● **DATA SUPPLIED**
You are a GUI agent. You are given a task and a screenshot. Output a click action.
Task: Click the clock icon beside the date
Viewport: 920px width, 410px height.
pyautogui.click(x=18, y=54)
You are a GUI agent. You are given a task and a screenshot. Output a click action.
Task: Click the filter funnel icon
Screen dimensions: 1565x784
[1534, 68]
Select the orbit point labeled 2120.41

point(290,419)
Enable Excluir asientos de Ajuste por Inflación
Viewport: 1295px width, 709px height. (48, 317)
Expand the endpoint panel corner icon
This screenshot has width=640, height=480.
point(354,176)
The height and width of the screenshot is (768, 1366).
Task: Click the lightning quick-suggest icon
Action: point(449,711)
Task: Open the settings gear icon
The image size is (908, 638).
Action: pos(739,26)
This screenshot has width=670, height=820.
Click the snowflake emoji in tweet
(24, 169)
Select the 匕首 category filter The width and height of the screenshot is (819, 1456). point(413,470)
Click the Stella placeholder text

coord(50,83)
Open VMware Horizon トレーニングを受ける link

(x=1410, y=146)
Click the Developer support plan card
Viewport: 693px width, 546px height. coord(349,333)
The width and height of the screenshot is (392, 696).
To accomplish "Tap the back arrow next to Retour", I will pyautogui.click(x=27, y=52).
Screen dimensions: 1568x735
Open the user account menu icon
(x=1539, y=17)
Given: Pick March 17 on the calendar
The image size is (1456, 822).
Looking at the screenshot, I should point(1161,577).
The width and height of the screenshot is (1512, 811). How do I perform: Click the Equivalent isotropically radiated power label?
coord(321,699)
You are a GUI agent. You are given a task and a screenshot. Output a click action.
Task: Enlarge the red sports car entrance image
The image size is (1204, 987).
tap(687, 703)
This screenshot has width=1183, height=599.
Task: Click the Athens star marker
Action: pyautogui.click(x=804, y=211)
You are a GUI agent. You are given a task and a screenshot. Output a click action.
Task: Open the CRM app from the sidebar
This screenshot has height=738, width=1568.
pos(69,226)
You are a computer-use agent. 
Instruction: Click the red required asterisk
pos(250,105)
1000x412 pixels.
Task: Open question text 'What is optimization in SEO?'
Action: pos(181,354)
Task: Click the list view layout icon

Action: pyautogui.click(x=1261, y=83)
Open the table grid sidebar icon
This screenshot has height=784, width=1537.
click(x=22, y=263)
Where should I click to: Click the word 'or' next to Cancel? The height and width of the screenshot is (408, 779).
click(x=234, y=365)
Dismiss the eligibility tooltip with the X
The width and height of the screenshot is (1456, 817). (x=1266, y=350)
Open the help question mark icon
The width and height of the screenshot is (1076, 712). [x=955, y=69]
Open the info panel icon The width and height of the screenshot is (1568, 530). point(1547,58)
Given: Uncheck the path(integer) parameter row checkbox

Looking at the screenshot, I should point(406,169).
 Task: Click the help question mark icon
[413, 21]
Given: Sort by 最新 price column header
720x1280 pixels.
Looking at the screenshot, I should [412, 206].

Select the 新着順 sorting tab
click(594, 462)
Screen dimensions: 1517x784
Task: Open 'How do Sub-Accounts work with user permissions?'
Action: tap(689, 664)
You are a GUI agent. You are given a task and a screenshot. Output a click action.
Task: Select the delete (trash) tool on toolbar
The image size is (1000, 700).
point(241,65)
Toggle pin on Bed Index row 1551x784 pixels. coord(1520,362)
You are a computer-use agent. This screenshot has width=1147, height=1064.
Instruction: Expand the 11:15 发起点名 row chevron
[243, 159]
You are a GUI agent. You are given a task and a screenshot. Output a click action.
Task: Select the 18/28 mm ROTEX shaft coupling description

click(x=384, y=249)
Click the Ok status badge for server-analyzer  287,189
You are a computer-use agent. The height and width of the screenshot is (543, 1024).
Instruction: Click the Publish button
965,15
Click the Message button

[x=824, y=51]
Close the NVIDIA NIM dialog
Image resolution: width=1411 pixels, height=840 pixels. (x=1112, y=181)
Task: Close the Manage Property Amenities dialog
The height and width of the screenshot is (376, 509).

● **SHORT EXERCISE**
Rewrite all of the data above, substituting "Return a click action" for every occurrence of "Output a click action" and leaving everything else unchanged.

● **ANSWER FOR THIS EXERCISE**
You are a GUI agent. You are given a task and a screenshot. Return a click action.
Task: Click the clock icon beside the date
Viewport: 920px width, 410px height.
pyautogui.click(x=18, y=54)
You are a GUI agent. You are given a task and a screenshot. Return a click action.
Task: Click the filter funnel icon
Screen dimensions: 1565x784
[1534, 68]
Select the orbit point labeled 2120.41

point(290,419)
Enable Excluir asientos de Ajuste por Inflación
Viewport: 1295px width, 709px height. (48, 317)
Expand the endpoint panel corner icon
This screenshot has width=640, height=480.
point(354,176)
The height and width of the screenshot is (768, 1366).
Task: Click the lightning quick-suggest icon
Action: point(449,711)
Task: Open the settings gear icon
The image size is (908, 638).
Action: pos(739,26)
This screenshot has width=670, height=820.
Click the snowflake emoji in tweet
(24, 169)
Select the 匕首 category filter The width and height of the screenshot is (819, 1456). point(413,470)
Click the Stella placeholder text

coord(50,83)
Open VMware Horizon トレーニングを受ける link

(x=1410, y=146)
Click the Developer support plan card
Viewport: 693px width, 546px height. coord(349,333)
The width and height of the screenshot is (392, 696).
To accomplish "Tap the back arrow next to Retour", I will pyautogui.click(x=27, y=52).
Screen dimensions: 1568x735
Open the user account menu icon
(x=1539, y=17)
Given: Pick March 17 on the calendar
The image size is (1456, 822).
Looking at the screenshot, I should point(1161,577).
The width and height of the screenshot is (1512, 811). How do I perform: Click the Equivalent isotropically radiated power label?
coord(321,699)
You are a GUI agent. You are given a task and a screenshot. Return a click action.
Task: Enlarge the red sports car entrance image
The image size is (1204, 987).
tap(687, 703)
This screenshot has width=1183, height=599.
Task: Click the Athens star marker
Action: pyautogui.click(x=804, y=211)
You are a GUI agent. You are given a task and a screenshot. Return a click action.
Task: Open the CRM app from the sidebar
This screenshot has height=738, width=1568.
pos(69,226)
You are a computer-use agent. 
Instruction: Click the red required asterisk
pos(250,105)
1000x412 pixels.
Task: Open question text 'What is optimization in SEO?'
Action: pos(181,354)
Task: Click the list view layout icon

Action: pyautogui.click(x=1261, y=83)
Open the table grid sidebar icon
This screenshot has height=784, width=1537.
click(x=22, y=263)
Where should I click to: Click the word 'or' next to Cancel? The height and width of the screenshot is (408, 779).
click(x=234, y=365)
Dismiss the eligibility tooltip with the X
The width and height of the screenshot is (1456, 817). (x=1266, y=350)
Open the help question mark icon
The width and height of the screenshot is (1076, 712). [x=955, y=69]
Open the info panel icon The width and height of the screenshot is (1568, 530). point(1547,58)
Given: Uncheck the path(integer) parameter row checkbox

Looking at the screenshot, I should point(406,169).
 Task: Click the help question mark icon
[413, 21]
Given: Sort by 最新 price column header
720x1280 pixels.
Looking at the screenshot, I should [412, 206].

Select the 新着順 sorting tab
click(594, 462)
Screen dimensions: 1517x784
Task: Open 'How do Sub-Accounts work with user permissions?'
Action: tap(689, 664)
You are a GUI agent. You are given a task and a screenshot. Return a click action.
Task: Select the delete (trash) tool on toolbar
The image size is (1000, 700).
point(241,65)
Toggle pin on Bed Index row 1551x784 pixels. coord(1520,362)
You are a computer-use agent. This screenshot has width=1147, height=1064.
Instruction: Expand the 11:15 发起点名 row chevron
[243, 159]
You are a GUI agent. You are given a task and a screenshot. Return a click action.
Task: Select the 18/28 mm ROTEX shaft coupling description

click(x=384, y=249)
Click the Ok status badge for server-analyzer  287,189
You are a computer-use agent. The height and width of the screenshot is (543, 1024).
Instruction: Click the Publish button
965,15
Click the Message button

[x=824, y=51]
Close the NVIDIA NIM dialog
Image resolution: width=1411 pixels, height=840 pixels. (x=1112, y=181)
Task: Close the Manage Property Amenities dialog
The height and width of the screenshot is (376, 509).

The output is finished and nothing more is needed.